Objective
Can you render the listing as a numbered list, starting at the line with "I will point(32,46)." and running through the end of the listing, with blank lines left out?

-------------------------

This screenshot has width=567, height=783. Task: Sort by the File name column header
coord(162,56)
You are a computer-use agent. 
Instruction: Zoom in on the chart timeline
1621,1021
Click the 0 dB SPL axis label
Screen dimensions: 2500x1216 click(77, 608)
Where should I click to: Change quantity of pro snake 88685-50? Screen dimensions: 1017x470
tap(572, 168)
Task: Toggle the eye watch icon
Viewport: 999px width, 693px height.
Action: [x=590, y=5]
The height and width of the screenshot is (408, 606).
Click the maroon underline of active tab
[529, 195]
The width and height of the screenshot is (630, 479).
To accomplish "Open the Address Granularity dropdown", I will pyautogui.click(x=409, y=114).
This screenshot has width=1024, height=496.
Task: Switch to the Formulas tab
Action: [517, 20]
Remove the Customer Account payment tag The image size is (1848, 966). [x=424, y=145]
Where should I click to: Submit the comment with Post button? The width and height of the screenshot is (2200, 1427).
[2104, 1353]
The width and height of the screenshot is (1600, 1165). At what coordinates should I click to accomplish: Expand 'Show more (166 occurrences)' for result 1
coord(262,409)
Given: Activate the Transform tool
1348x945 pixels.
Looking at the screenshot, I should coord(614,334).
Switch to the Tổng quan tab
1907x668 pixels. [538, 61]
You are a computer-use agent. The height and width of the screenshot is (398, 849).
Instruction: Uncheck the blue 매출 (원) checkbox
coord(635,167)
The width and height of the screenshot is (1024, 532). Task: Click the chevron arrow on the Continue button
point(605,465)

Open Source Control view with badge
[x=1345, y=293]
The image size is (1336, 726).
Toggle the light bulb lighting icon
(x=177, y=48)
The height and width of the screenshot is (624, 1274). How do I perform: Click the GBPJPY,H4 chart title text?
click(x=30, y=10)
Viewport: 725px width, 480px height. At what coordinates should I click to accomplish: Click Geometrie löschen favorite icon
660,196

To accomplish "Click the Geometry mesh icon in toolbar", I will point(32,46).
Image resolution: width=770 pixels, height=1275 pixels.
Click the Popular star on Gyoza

-------------------------

Exercise output
1. To accomplish "Click the Geometry mesh icon in toolbar", I will point(32,46).
2. Image resolution: width=770 pixels, height=1275 pixels.
3. Click the Popular star on Gyoza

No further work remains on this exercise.